The Oromo protests in Ethiopia. The issue has received little attention in global mainstream media, but it is one that demands our attention. The latest news coming out of the East African nation is troubling, with at least 140 protesters killed in the past few months, according to Human Rights Watch. This represents the greatest bloodshed facing the East African nation since 2005, when 200 people died in post-election violence. Moreover, based on data from #EthiopiaCrisis, 2,000 reportedly have been injured, 30,000 arrested and 800 disappeared.
As Al Jazeera reported, police were accused of opening fire and killing dozens of protesters in April and May of 2014.
With the largest population of any of the federal states in Ethiopia, Oromia has a population of about 27 million—40 percent of the country’s population. The nation’s largest ethnic group, Oromians have their own language, Oromo, which is separate from the official language, Amharic.
At issue in the current conflict is the convergence of ethnic strife, land and economics, beginning with the expansion of the Ethiopian capital, Addis Ababa. As NPR reported, the larger picture is that the world is growing, and there is a big demand for food and arable land. Africa has 60 percent of the usable farmland, and in Ethiopia, the government, which owns all of the nation’s land, has leased large parcels of land to foreign investors from China, India and the Mideast.
In November, protests were set off when a forest was being cleared for development, as part the “master plan” by the Ethiopian government to expand the capital city into surrounding farmland in Oromia. Supporters of greater urbanization, known as the Integrated Regional Development Plan for Addis Ababa, note that the nation faces a food shortage. They believe the nation is susceptible to famine because too many Ethiopians live in rural areas and depend on agriculture. However, people in Oromia claim they are being displaced from their ancestral lands.
As VOA reported, the government plans to develop the farmland outside Addis Ababa into a new business zone. Protesters claim the plan will result in marginalization and reduced autonomy for the Oromo people living outside the nation’s capital. Meanwhile, the Ethiopian government claims the development project on the farmland will lead to new business and benefits to all groups.

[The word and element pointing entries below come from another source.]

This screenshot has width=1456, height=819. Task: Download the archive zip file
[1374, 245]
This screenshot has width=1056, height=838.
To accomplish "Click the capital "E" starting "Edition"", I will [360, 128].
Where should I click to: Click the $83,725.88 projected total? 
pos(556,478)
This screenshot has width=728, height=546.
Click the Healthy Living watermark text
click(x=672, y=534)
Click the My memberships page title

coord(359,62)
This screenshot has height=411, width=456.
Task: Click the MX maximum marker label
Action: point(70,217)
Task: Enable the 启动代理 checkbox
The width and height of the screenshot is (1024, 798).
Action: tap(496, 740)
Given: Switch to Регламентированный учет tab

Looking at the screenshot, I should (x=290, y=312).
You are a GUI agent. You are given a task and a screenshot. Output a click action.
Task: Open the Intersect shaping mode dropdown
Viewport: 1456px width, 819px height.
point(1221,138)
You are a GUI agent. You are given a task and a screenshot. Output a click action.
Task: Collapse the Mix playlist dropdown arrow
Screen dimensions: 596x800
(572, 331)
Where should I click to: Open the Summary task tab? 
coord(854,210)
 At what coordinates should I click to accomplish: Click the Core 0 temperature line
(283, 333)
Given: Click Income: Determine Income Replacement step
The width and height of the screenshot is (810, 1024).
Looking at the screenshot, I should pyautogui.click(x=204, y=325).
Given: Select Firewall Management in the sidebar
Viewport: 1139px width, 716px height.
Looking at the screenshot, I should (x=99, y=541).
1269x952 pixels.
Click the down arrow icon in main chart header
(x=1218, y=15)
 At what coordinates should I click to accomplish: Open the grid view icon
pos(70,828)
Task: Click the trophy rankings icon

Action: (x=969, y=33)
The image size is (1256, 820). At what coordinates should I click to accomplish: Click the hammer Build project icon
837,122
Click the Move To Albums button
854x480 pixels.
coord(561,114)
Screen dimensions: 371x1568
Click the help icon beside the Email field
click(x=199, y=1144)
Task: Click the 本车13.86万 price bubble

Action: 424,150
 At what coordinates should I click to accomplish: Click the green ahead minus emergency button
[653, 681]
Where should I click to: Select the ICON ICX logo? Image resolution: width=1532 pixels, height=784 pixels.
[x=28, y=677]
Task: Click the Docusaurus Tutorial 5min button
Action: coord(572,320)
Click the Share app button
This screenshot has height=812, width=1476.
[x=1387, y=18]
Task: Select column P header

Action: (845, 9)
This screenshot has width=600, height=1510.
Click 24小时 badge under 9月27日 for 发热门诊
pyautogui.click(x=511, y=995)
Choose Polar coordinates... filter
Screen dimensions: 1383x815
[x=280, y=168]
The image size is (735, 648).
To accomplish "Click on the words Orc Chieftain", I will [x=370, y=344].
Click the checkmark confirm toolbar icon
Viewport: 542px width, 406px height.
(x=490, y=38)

As the Washington Post recently reported, President Obama has expressed concern over the events in Ethiopia, while also saying the “United States has consistently applauded Ethiopia for being a model and a voice for development in Africa.”
The nation has been hailed by the U.S. for its economic growth and engaging in the war against al-Shabab, the Somali terrorist group. And Ethiopia has reportedly received substantial aid from the U.S. in this regard. At the same time, the Ethiopian People’s Revolutionary Democratic Front regime has been accused of silencing protest and dissent. For example, Bekele Gerba, deputy chairman of the Oromo Federalist Congress—Oromia’s largest registered political party—was arrested. In addition, the government also allegedly arrested and beat Oromo singer Hawi Tezera, who has a song about the protests.
Further, there are reports of the Ethiopian government clamping down on media outlets covering the protests. According to the Committee to Protect Journalists, the nation is one of the leading jailers of journalists. Authorities have reportedly arrested journalists such as Getachew Shiferaw, editor in chief of the Negere Ethiopia news site, under terrorism charges, and Fikadu Mirkana of Oromia Radio and TV. Further, according to the Post, the government jammed the broadcasting satellite of the U.S.-based television channel ESAT, which has been reporting on the demonstrations by students and farmers.
Although the most recent catalyst for recent protests is the development plan to expand Addis Ababa into Oromia—of which millions of farmers fear displacement—there have been tensions and grievances developing for quite some time. The Oromo have expressed a sense of marginalization and being pushed out of mainstream national life.
According to the group Global Voices, of the nearly 140 peaceful protesters killed in Ethiopia since November, most were killed at close range. More than 70 percent of the dead are reportedly male students, with male farmers accounting for around 20 percent of the deaths. Also among the victims are women and school teachers, including one seven-month pregnant woman and her sister-in-law, who were killed while attempting to escape arrest. Further, at least 10 people were reportedly tortured and killed while in prison, according to Global Voices.
Meanwhile, this round of protests is believed to be unprecedented because of broad-based support and participation—with inter-ethnic coalitions despite the ethnic lines marking the country, including a number of non-Oromo civic groups and political organizations. They are also employing tactics of civil disobedience such as lunch boycotts, sit-ins and roadblocks.
However, the Ethiopian government has characterized its response as being part of the war on terror. Authorities accuse protesters of having links to terrorist groups, according to the Sudan Tribune, and announced that the nation’s Anti-Terrorism Task Force would be leading the response.
“By treating both opposition politicians and peaceful protesters with an iron fist, the government is closing off ways for Ethiopians to nonviolently express legitimate grievances,” said Felix Horne of Human Rights Watch, according to Al Jazeera. “This is a dangerous trajectory that could put Ethiopia’s long-term stability at risk,” he warned.